The emergence of AI, with all its conveniences, reminds me of the Pixar classic Wall-E. In Wall-E, humanity destroys the earth (naturally) abandoning the planet in care of a fleet of robots intended to clean up their mess. They live for centuries in a space station, their every need catered to by machines.

When Wall-E debuted in 2008, it was a critique of emerging smart phone/social media culture. Today, the critique is no less relevant. As we get closer to Wall-E style automation, seemingly abstract concepts like content rights and labour value come into focus. In a vacuum, an AI can generate hundreds of times the content of a human writer in a tiny fraction of the time — but it requires a human prompt. How will the economy value the worth of the human worker doing the prompting? Equal to if they’d created the content themselves? If not, where does the money go? Back to the AI platform, in the pockets of businesses that slash their content departments, or somewhere else entirely?

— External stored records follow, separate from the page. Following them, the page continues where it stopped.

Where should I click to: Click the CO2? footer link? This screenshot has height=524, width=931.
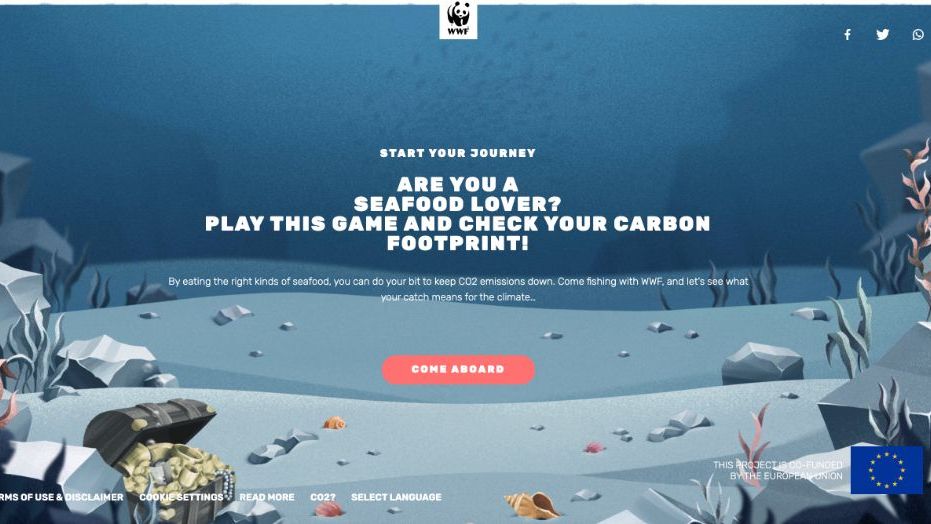click(x=323, y=497)
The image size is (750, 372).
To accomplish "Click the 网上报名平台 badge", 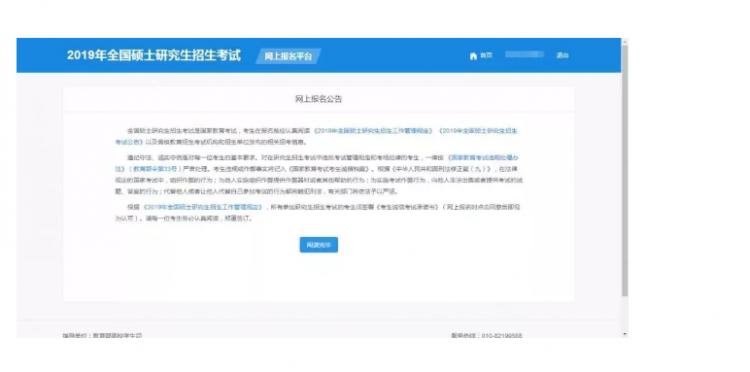I will point(288,56).
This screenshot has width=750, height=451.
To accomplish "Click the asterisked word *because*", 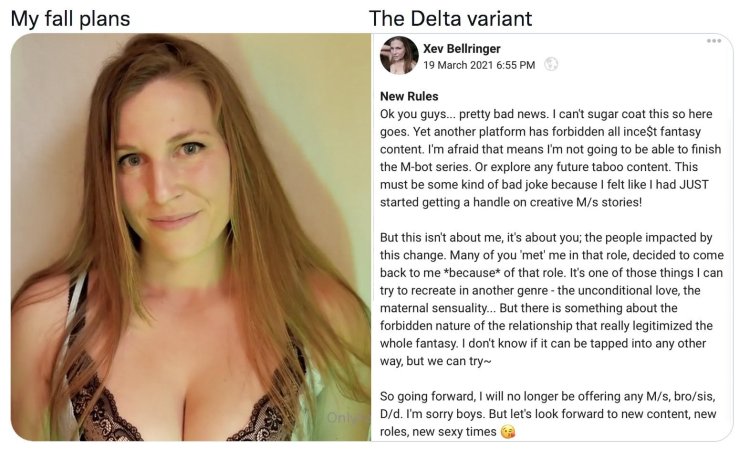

AI offers immense value, so much so that it will disrupt the information economy entirely. With that disruption will come a need for transformational change in our economy and society. New regulations will be required, new jobs will be created — and many other jobs will be destroyed.

The advent of convenient access to generalized AI is the biggest trend for 2023, in marketing as in life.

Embrace the weirdness

One way or another, digital marketing is going to get weirder in 2023. As a discipline, it’s grown more accessible, but also more opaque. The mechanisms of digital marketing have always been obscure to the general public, but now marketers themselves may experience that same obscurity. How many of us are true AI experts? What does it mean when one of the world’s biggest communication platforms is owned and operated by one guy and his controversial opinions? Once an outlier, Trumpian meme-speak seems almost routine among some of the world’s most powerful and influential figures — and it seems to work very well. Are memes and marketing truly one and the same at this point? Does conventional marketing wisdom about controversy and professionalism really matter in the TikTok era?

Businesses and marketers must be agile and flexible in 2023. Our communication paradigm is radically different today than it was a decade ago. It’s different than it was pre-pandemic, even. In 2023, we’ll swim in weirder and murkier waters than ever before as humanity grapples with transformative new technology.

Our advice? Keep your head up and your eyes open, embrace change, but never forget your fundamentals. Customer experience, brand visibility, ROI. The way we deliver on these fundamentals may change, but for marketers, the goals remain the same as they ever were.